Italy has demanded respect for its sovereignty over the CIA's alleged abduction of an Islamic cleric from a Milan street two years ago, according to a statement issued on Friday from the prime minister's office.
Italian Prime Minister Silvio Berlusconi Friday told United States Ambassador Mel Sembler that the case highlighted the "indispensable need for full respect" of Italian sovereignty, the statement said.
It recalled "the mutual respect that has underlain the deep, close and lasting alliance" between the two countries.
Sembler said US respect was "full and total."
He promised Berlusconi it would not falter in the future.
On Thursday the government denied that US authorities had given it prior knowledge of an undercover operation targeting terror suspect Hassan Mustafa Osama Nasr, also known as Abu Omar.

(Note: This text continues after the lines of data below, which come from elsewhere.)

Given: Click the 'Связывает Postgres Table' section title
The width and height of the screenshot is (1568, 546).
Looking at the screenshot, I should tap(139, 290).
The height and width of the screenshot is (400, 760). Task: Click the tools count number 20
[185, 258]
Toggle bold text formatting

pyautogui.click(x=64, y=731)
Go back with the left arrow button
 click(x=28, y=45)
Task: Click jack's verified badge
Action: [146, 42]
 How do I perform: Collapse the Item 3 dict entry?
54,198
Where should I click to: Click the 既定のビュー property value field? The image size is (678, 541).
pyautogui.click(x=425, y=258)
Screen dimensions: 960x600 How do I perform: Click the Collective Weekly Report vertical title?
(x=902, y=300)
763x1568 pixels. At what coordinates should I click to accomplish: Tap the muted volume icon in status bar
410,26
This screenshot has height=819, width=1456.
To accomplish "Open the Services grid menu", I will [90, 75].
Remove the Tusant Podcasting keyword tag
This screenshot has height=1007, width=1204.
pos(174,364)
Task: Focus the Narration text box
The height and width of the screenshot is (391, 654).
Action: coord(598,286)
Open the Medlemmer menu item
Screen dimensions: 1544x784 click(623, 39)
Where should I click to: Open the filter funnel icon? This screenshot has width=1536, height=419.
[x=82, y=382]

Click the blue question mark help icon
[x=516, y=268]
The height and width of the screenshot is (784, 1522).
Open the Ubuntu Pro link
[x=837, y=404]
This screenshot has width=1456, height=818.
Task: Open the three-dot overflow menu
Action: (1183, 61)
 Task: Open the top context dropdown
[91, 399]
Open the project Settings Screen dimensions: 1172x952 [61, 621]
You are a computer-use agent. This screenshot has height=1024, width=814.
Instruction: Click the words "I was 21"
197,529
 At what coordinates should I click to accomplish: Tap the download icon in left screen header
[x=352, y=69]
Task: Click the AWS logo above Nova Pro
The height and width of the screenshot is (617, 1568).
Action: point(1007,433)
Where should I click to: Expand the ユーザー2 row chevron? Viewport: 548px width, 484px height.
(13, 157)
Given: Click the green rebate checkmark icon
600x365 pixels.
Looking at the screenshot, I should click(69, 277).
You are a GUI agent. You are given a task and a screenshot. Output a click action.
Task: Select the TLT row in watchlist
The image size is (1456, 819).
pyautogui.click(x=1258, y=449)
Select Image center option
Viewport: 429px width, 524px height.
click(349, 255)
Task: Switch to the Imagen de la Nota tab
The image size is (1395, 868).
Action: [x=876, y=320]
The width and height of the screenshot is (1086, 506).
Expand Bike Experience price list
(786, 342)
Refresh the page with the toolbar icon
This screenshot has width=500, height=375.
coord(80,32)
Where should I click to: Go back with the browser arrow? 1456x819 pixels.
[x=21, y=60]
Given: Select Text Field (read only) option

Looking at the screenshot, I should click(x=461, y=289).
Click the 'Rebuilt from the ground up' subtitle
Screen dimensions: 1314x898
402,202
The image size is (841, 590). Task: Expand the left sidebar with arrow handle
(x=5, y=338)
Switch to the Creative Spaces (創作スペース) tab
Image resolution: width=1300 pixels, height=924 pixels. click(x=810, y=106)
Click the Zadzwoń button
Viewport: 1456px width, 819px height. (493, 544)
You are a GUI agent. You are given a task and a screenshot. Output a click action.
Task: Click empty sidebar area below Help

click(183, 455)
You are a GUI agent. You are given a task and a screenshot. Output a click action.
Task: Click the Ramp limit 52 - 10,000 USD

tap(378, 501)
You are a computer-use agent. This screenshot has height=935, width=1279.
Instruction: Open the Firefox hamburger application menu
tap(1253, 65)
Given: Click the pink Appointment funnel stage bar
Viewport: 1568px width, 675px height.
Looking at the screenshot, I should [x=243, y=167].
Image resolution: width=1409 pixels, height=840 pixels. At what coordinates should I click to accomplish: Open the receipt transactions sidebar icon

Abu Omar, the former imam of Milan's main mosque, disappeared mysteriously on February 17, 2003. At the time the Egyptian national was being probed by Milan investigators, suspected of having links to international terrorism.
Italian prosecutors say he was abducted by the CIA as part of its program of "extraordinary rendition" in which suspected terrorists are transferred without court approval to third countries for interrogation.
Last week a Milan judge signed arrest warrants for 13 people that prosecutors say made up the CIA team which carried out the kidnapping.